• **Page excerpt**:
▶

Professional organisation

The European Society for Medical Oncology (ESMO) is a professional organisation for medical oncology. With more than 50,000 members representing oncology professionals worldwide, ESMO was founded in 1975.

==Annals of Oncology==

Founded in 1990, ESMO’s flagship scientific journal, Annals of Oncology, publishes articles addressing medical oncology, surgery, radiotherapy, pediatric oncology, basic research and the comprehensive management of patients with malignant diseases. Annals of Oncology is the official journal of ESMO and from 2008 of the Japanese Society for Medical Oncology (JSMO)

==ESMO Clinical Practice Guidelines==

The ESMO Clinical Practice Guidelines (CPG) are intended to provide oncology professionals with a set of recommendations for the best standards of cancer care, based on the findings of evidence-based medicine. Each Clinical Practice Guideline includes information on the incidence of the malignancy, diagnostic criteria, staging of disease and risk assessment, treatment plans and follow-up designed to help oncologists deliver an appropriate quality of care to their patients.

==ESMO Conferences==

The annual ESMO Congress is attended by 30,000 participants. The congress presents the latest scientific developments in basic, translational and clinical cancer research and contextualises new findings for practical implementation in every day patient care.

◀

• **Assignment**: Pick up the text on the European Society for Medical Oncology after its last sentence and continue it.

(Collected data)
▶

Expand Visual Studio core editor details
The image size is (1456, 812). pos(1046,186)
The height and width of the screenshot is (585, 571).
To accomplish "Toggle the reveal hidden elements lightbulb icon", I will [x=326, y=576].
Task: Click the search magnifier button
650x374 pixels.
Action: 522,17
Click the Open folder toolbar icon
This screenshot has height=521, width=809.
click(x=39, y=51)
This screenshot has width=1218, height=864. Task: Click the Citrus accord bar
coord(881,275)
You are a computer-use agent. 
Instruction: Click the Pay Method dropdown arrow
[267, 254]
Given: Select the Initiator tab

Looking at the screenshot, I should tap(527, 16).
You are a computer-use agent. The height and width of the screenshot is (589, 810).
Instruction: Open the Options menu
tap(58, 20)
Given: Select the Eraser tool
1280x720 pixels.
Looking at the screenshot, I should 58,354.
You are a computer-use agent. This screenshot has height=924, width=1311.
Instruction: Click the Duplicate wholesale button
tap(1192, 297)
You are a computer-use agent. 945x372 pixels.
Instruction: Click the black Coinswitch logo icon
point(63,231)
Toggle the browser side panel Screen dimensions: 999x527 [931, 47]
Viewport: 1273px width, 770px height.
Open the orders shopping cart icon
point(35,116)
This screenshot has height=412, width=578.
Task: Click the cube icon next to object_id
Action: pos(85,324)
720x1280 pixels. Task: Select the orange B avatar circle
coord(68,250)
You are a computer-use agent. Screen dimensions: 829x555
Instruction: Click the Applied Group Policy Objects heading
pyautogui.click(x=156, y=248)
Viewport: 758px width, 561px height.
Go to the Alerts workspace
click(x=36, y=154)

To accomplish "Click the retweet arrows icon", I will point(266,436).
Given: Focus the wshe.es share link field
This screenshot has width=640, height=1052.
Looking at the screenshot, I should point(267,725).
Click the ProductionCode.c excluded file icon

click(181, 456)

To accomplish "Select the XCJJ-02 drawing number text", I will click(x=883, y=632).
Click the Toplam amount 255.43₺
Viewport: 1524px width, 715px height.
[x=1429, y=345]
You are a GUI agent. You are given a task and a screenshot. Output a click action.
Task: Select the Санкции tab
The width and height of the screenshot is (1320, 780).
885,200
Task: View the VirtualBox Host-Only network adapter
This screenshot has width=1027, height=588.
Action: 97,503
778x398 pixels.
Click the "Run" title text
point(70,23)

◀

• **Expected answer**:
==Additional Continuing Medical Educational Resources==

ESMO publishes handbooks, scientific meeting reports, and medical oncology training guidelines. The Society provides fellowships for research training for young oncologists, an Exam in Medical Oncology and an accreditation program for institutes providing patients with integrated supportive and palliative care. Through an online professional networking platform ESMO members collaborate, interact and share knowledge on topics of research and clinical practice.

== European Society for Medical Oncology Magnitude of Clinical Benefit Scale (ESMO-MCBS) ==
In 2015, ESMO published the first version of its Magnitude of Clinical Benefit Scale to grade the magnitude of clinical benefit of cancer therapies incorporating efficacy, long-term survival and side-effects of any anticancer agent into a single score. ESMO-MCBS was updated with the publication of the version 1.1 in 2017. Forms are available from the official website of ESMO.